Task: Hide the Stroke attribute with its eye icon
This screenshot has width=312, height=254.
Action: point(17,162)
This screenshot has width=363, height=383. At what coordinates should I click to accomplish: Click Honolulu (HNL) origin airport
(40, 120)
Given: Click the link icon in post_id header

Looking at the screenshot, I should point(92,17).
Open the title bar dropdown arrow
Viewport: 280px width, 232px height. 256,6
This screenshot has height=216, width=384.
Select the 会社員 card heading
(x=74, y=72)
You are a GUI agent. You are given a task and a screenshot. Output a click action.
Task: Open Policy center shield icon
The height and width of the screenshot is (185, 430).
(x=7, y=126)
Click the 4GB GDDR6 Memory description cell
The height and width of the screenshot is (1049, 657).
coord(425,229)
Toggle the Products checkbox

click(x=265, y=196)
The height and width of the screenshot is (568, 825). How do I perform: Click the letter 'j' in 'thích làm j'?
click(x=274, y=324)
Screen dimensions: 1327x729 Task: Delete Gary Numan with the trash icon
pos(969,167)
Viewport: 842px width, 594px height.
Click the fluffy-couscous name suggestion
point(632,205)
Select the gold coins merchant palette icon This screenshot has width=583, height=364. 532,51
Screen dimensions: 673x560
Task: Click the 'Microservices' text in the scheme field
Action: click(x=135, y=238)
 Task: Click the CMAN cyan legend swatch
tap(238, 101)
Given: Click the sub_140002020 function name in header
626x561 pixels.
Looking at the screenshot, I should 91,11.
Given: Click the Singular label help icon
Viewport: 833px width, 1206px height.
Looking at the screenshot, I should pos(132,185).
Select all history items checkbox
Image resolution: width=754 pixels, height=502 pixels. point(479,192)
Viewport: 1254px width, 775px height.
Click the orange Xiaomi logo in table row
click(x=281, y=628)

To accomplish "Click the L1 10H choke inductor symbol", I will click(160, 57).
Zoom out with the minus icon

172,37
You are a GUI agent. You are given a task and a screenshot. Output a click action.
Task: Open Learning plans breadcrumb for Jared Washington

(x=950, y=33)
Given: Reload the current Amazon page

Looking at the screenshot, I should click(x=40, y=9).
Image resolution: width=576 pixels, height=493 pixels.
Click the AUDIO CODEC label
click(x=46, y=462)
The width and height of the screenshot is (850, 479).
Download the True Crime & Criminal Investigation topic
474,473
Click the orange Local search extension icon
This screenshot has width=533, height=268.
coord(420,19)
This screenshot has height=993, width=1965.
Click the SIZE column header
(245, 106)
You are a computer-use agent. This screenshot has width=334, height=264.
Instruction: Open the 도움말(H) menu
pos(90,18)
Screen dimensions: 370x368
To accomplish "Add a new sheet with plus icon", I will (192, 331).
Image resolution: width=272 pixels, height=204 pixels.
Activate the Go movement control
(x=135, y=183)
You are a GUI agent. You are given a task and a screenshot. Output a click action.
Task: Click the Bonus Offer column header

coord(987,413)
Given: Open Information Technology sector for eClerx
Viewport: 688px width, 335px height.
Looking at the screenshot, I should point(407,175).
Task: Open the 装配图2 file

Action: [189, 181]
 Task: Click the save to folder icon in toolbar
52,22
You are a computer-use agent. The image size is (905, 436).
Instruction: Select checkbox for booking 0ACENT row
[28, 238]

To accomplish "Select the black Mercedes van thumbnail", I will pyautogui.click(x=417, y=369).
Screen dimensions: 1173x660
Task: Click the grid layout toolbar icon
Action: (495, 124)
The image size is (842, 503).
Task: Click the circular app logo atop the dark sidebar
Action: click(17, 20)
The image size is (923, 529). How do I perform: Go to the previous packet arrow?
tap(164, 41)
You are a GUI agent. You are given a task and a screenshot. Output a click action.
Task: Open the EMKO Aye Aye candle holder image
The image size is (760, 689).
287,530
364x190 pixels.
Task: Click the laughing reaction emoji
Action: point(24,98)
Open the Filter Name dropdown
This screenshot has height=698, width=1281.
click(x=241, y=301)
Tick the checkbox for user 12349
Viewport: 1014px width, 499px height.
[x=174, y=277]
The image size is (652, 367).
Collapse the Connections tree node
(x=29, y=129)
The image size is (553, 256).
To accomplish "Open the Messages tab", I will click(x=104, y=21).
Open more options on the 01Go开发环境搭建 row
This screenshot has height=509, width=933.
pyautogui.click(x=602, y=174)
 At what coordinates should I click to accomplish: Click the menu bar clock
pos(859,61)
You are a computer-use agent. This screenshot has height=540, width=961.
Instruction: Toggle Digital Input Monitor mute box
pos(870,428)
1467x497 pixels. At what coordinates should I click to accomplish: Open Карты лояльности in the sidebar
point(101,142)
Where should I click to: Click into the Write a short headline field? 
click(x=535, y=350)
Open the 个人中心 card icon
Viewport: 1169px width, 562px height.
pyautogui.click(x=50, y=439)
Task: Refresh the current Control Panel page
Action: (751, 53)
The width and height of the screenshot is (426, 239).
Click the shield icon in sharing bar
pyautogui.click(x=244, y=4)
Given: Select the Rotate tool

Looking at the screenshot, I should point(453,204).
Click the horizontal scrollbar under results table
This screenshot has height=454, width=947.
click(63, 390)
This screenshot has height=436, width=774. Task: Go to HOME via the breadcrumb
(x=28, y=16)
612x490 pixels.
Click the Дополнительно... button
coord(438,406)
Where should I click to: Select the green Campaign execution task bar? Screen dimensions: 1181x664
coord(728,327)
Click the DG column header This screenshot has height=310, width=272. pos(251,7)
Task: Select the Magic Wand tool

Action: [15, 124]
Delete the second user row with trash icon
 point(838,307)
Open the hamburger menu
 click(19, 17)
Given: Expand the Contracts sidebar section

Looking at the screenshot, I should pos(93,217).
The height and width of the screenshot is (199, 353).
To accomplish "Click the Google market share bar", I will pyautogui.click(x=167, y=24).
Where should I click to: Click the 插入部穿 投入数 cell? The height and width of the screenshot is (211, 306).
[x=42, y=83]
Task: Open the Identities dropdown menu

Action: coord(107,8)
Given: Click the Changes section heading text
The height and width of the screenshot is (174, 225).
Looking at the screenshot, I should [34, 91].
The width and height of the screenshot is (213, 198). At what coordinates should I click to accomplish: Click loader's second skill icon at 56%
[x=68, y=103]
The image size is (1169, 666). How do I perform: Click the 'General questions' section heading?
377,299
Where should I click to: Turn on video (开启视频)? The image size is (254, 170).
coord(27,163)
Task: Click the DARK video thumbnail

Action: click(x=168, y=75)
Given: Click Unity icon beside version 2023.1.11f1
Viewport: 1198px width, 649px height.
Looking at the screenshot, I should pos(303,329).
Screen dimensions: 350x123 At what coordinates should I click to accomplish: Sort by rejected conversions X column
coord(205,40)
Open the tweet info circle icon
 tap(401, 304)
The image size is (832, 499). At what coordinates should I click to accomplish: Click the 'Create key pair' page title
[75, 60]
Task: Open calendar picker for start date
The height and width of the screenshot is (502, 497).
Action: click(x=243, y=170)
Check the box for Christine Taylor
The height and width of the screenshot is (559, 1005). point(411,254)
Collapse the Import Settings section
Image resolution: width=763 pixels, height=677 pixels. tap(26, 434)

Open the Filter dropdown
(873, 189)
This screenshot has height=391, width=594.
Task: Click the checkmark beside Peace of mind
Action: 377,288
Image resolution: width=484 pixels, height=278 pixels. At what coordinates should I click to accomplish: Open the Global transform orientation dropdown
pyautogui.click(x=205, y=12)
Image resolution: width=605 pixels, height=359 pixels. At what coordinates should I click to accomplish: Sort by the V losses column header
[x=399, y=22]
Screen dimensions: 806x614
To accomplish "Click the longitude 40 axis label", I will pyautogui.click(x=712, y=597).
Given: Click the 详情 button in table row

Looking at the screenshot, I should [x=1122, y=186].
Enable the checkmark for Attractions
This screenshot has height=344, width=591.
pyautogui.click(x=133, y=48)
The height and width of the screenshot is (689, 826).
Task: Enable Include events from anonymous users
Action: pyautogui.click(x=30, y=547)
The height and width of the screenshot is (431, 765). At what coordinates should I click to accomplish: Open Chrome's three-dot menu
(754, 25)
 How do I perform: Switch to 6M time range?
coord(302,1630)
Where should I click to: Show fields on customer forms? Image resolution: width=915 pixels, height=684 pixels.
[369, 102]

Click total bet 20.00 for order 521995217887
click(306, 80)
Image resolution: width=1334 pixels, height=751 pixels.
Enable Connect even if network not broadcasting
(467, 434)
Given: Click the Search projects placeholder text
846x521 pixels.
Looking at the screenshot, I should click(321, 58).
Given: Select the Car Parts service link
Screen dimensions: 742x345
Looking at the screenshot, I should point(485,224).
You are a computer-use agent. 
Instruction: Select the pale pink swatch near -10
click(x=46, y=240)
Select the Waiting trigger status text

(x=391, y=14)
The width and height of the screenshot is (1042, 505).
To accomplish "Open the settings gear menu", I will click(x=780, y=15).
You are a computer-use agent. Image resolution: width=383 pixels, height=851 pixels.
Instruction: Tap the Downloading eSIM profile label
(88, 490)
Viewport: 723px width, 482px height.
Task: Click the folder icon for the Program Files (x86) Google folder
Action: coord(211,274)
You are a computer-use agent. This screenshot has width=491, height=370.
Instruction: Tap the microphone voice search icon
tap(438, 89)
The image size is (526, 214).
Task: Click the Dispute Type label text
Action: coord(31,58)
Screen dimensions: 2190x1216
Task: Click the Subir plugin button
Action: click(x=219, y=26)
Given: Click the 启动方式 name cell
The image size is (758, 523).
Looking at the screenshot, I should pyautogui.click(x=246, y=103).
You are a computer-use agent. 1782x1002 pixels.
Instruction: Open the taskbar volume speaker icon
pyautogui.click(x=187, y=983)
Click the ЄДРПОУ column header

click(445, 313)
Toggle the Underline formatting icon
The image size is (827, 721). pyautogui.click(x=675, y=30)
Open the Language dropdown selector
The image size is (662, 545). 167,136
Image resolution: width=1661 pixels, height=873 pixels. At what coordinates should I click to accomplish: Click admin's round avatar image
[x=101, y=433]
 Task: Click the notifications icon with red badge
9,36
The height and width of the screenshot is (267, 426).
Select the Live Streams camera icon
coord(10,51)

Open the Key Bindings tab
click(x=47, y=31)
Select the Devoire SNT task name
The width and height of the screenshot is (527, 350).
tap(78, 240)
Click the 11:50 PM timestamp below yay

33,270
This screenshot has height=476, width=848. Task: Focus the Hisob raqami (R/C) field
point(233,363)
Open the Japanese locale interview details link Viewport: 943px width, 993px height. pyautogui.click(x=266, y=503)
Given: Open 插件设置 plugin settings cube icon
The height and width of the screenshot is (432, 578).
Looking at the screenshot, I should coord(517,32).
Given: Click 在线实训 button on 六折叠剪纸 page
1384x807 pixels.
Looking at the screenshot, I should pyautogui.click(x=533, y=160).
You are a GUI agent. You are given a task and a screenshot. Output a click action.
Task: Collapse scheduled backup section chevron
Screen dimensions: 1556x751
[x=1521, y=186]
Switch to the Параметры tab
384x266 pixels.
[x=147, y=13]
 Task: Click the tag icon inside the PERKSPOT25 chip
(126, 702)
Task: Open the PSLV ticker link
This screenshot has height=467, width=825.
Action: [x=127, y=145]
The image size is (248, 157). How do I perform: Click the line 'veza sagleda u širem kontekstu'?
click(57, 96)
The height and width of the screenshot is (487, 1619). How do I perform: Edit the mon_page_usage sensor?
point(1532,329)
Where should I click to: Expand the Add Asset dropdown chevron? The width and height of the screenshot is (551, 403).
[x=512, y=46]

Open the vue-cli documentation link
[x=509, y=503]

--- --- ---

Direction: Update the records from the start through the line containing "click(x=281, y=628)" by changing every "checkbox" to "check box", and leave everything else the same. Give back only those lines.

Correct result:
Task: Hide the Stroke attribute with its eye icon
This screenshot has width=312, height=254.
Action: point(17,162)
This screenshot has width=363, height=383. At what coordinates should I click to accomplish: Click Honolulu (HNL) origin airport
(40, 120)
Given: Click the link icon in post_id header

Looking at the screenshot, I should point(92,17).
Open the title bar dropdown arrow
Viewport: 280px width, 232px height. 256,6
This screenshot has height=216, width=384.
Select the 会社員 card heading
(x=74, y=72)
You are a GUI agent. You are given a task and a screenshot. Output a click action.
Task: Open Policy center shield icon
The height and width of the screenshot is (185, 430).
(x=7, y=126)
Click the 4GB GDDR6 Memory description cell
The height and width of the screenshot is (1049, 657).
coord(425,229)
Toggle the Products check box

click(x=265, y=196)
The height and width of the screenshot is (568, 825). How do I perform: Click the letter 'j' in 'thích làm j'?
click(x=274, y=324)
Screen dimensions: 1327x729 Task: Delete Gary Numan with the trash icon
pos(969,167)
Viewport: 842px width, 594px height.
Click the fluffy-couscous name suggestion
point(632,205)
Select the gold coins merchant palette icon This screenshot has width=583, height=364. 532,51
Screen dimensions: 673x560
Task: Click the 'Microservices' text in the scheme field
Action: click(x=135, y=238)
 Task: Click the CMAN cyan legend swatch
tap(238, 101)
Given: Click the sub_140002020 function name in header
626x561 pixels.
Looking at the screenshot, I should 91,11.
Given: Click the Singular label help icon
Viewport: 833px width, 1206px height.
Looking at the screenshot, I should pos(132,185).
Select all history items check box
Image resolution: width=754 pixels, height=502 pixels. point(479,192)
Viewport: 1254px width, 775px height.
Click the orange Xiaomi logo in table row
click(x=281, y=628)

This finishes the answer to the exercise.